Outgoing TD Bank CEO Ed Clark on being an investor favorite

Ed Clark has that rare ability to explain things so anyone can understand them. He’s also very likeable even while being incredibly smart and (presumably) incapable of suffering fools. In sum, the man in charge of Canada’s TD Bank Group has the characteristics of the ideal chief executive. Certainly analysts and investors think so, having awarded Clark with the best IR by a CEO (large cap) award four years in a row at the IR Magazine Awards – Canada, an unparalleled run.

Ed Clark, TD Bank

It’s worth noting that while the investment community lauds him as a straight-talker, Clark is also a very good businessman. Having started out in the 1970s as a Federal government bureaucrat before joining Merrill Lynch, he was CEO of Canada Trust when it was bought by TD in 2000 and was appointed CEO there in 2002. He made TD into Canada’s largest retail bank and defied doubters with a foray into the US that culminated in the acquisition of New Jersey’s Commerce Bancorp in 2008 and Chrysler Financial in 2011. Today TD has more branches in the US than in Canada, and at the end of 2013 it overtook RBC as Canada’s largest bank, with nearly $900 bn in assets.

As Clark prepares to retire from TD in November 2014 and looks back on his career, it’s perhaps surprising that he doesn’t point to the global financial crisis or TD’s US acquisition trail as his hardest ordeals in IR terms. Instead, he cites the Canada Trust integration as one of the toughest.

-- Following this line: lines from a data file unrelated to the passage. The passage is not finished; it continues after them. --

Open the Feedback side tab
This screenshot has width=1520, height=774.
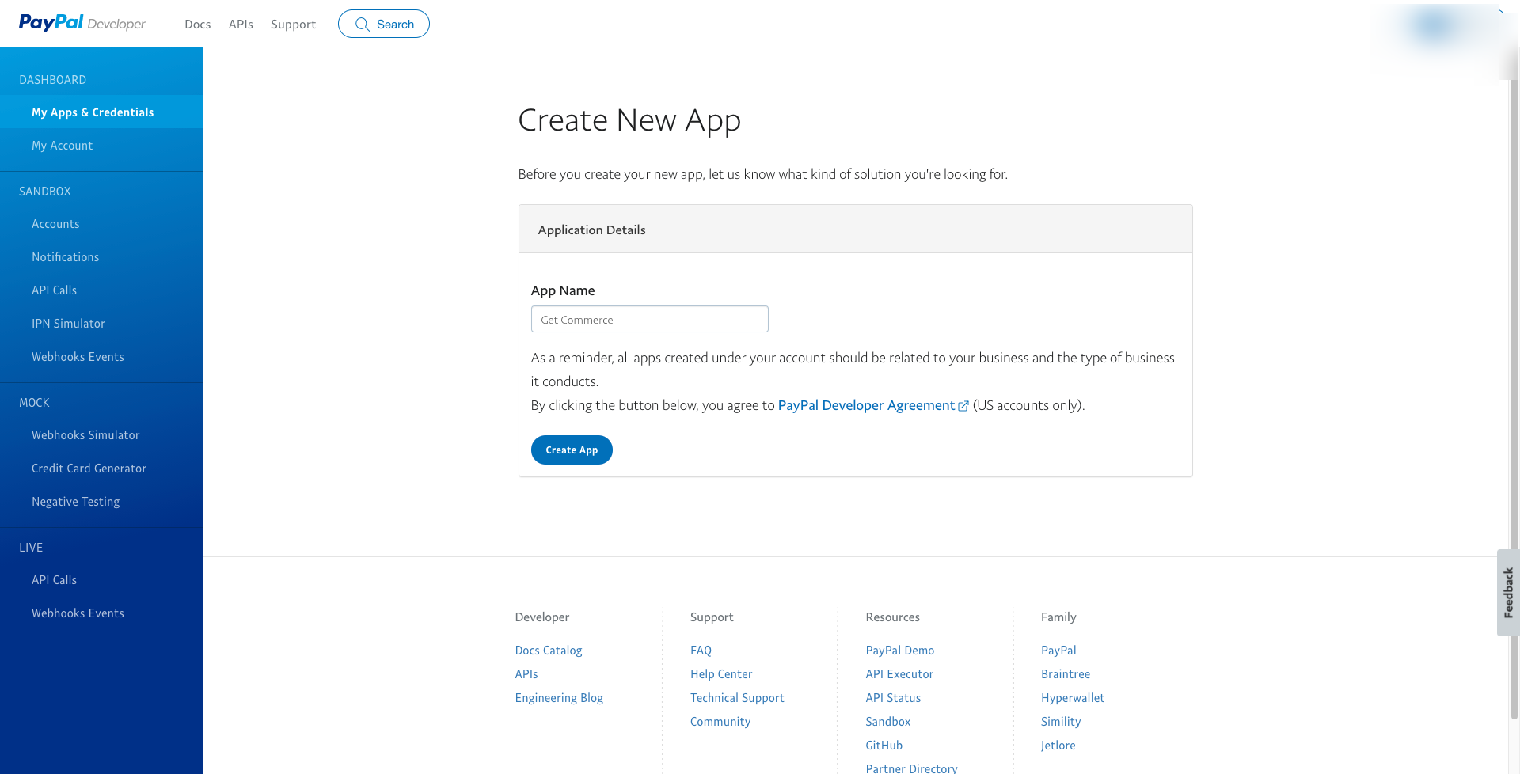1508,592
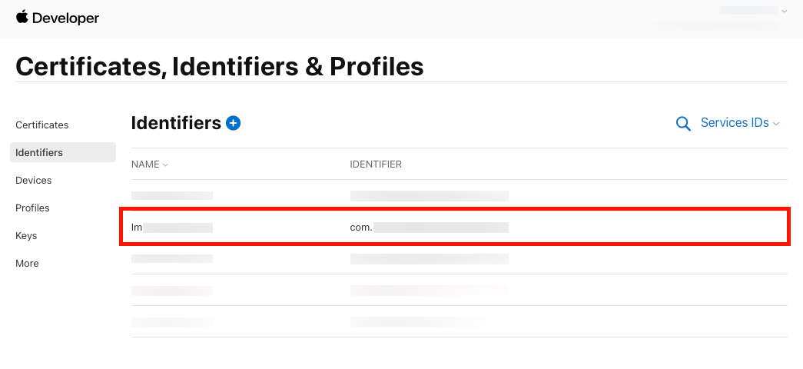Open identifier search magnifier icon
The width and height of the screenshot is (803, 369).
point(682,124)
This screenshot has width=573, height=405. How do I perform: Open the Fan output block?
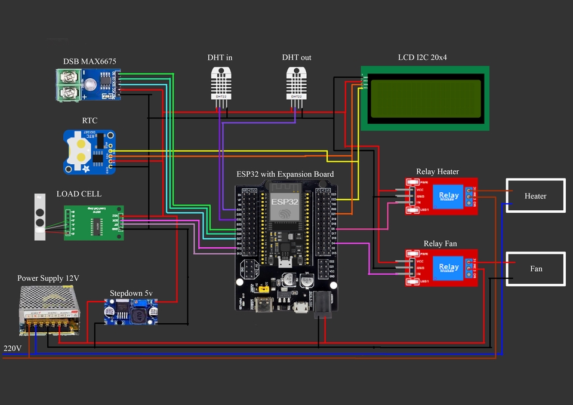pyautogui.click(x=535, y=268)
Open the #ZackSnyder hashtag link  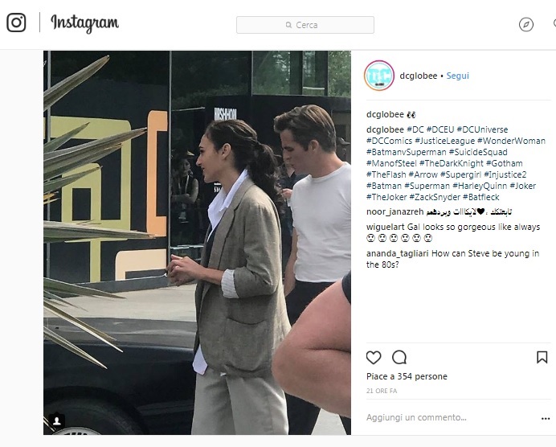[x=435, y=197]
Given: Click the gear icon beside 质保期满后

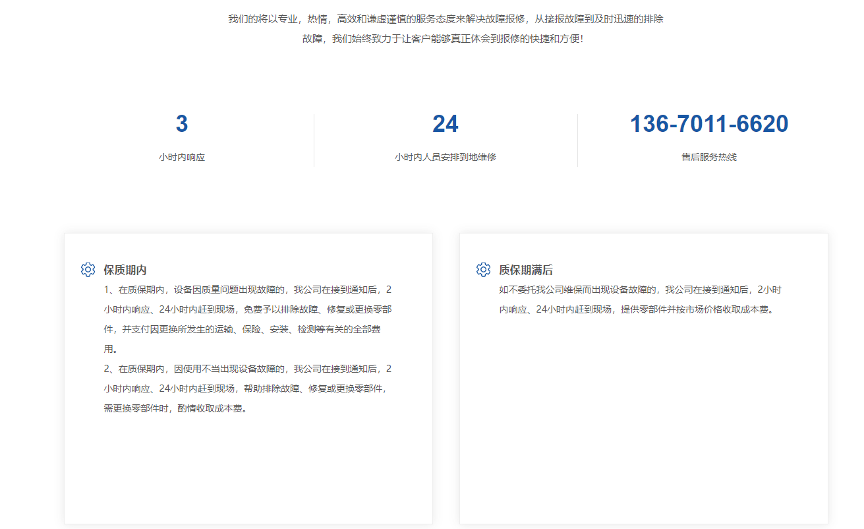Looking at the screenshot, I should coord(483,269).
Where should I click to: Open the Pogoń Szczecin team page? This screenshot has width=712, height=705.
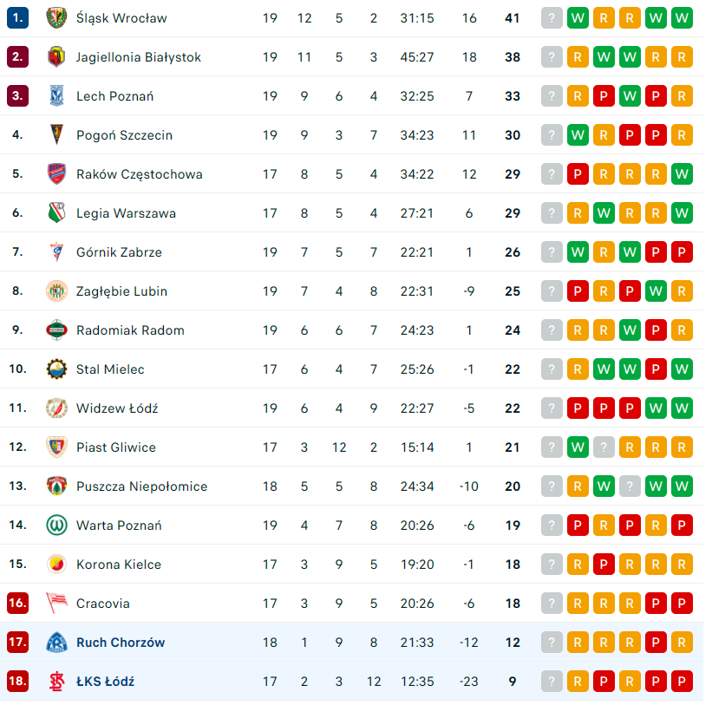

‘As an opening shot, that was pretty rough,’ he says, recalling how, in 2002, TD was taking huge loan losses and he told the board not to pay his bonus. ‘We created what turned out to be, by historical standards, one of the best acquisitions ever and a huge growth engine, but you would never have guessed it in 2002 – and investors are impatient.’

Another stressful move was also his most prescient: getting TD out of the structured products business in 2005, three years before those very products contributed to the demise of some other banks. TD was enviably one of the top 10 operators in credit derivatives, a go-go business for banks around the world. Clark wanted out because of the inherent risk, but it was an expensive transition and many investors didn’t like it. ‘It’s very hard going against the tide, persuading people you’re not just stupid, which is what one of our competitors called me,’ he says. ‘Those are times when I had to use a lot of my personal credibility, saying, I’m not worried, this is going to work, though of course I was worried.’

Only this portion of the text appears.